**YOUR INSTRUCTIONS**
Write out exactly the lines from the one holding "You are a computer-use" to the last line of the entries, both ends included and nothing else, without the pictures.

**Saved data entries**
• • • • • • •
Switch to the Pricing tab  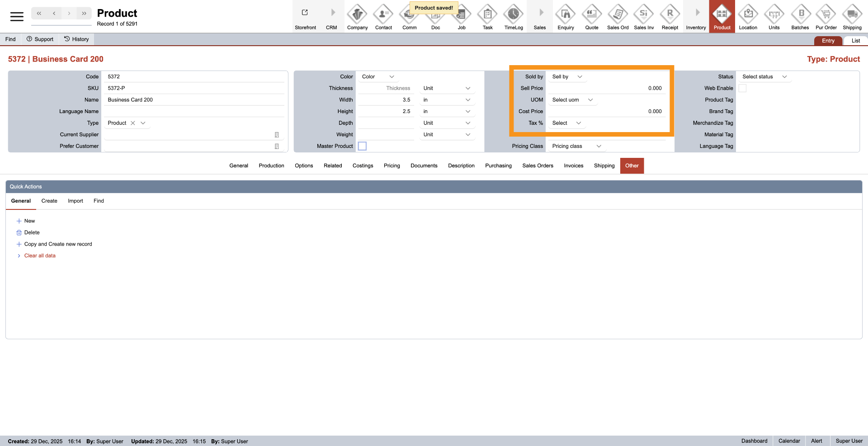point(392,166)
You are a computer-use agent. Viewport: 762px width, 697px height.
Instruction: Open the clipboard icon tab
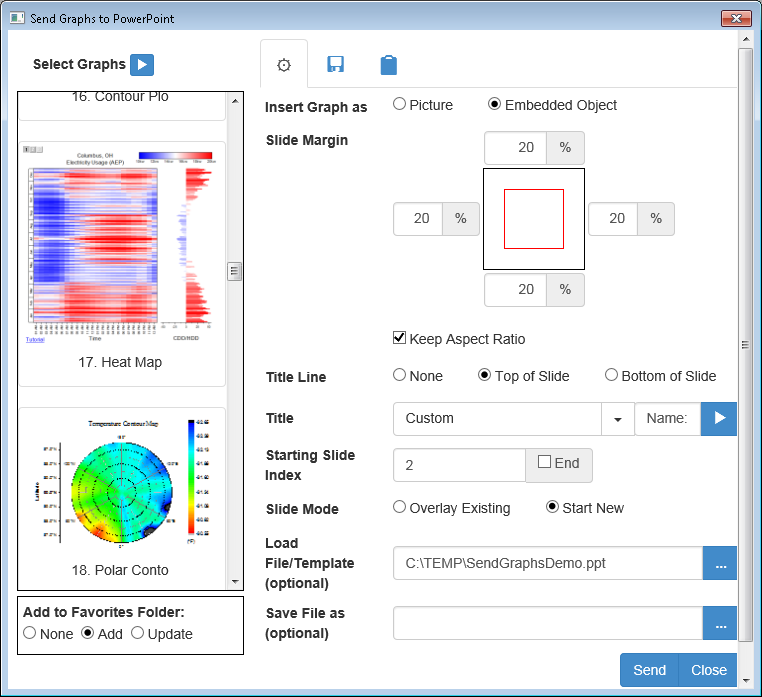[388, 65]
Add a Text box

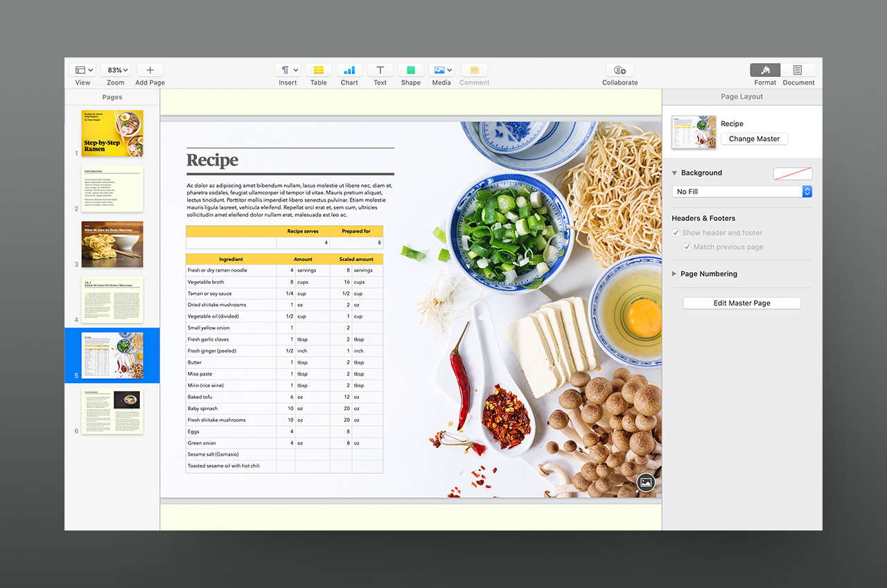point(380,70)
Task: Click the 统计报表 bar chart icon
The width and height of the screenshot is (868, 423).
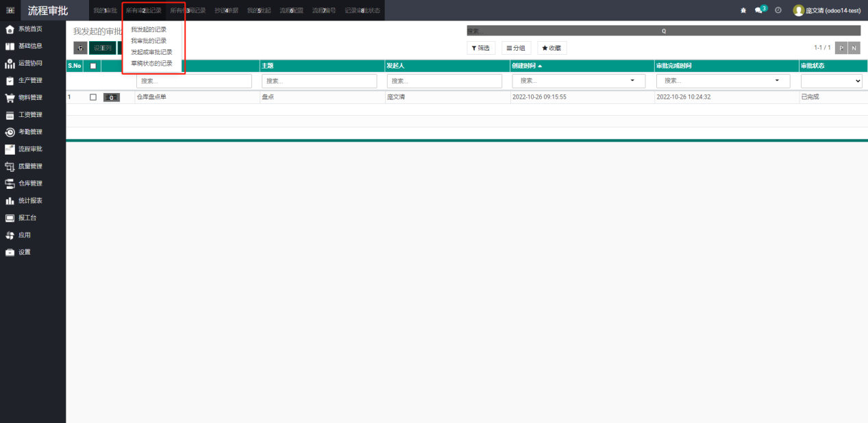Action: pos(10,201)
• • • • • • •
**EXPECTED OUTPUT**
You are a computer-use agent. Viewport: 762px width, 697px height.
Instruction: Open the clipboard icon tab
[388, 65]
Add a Text box

point(380,70)
Task: Click the 统计报表 bar chart icon
The width and height of the screenshot is (868, 423).
Action: pos(10,201)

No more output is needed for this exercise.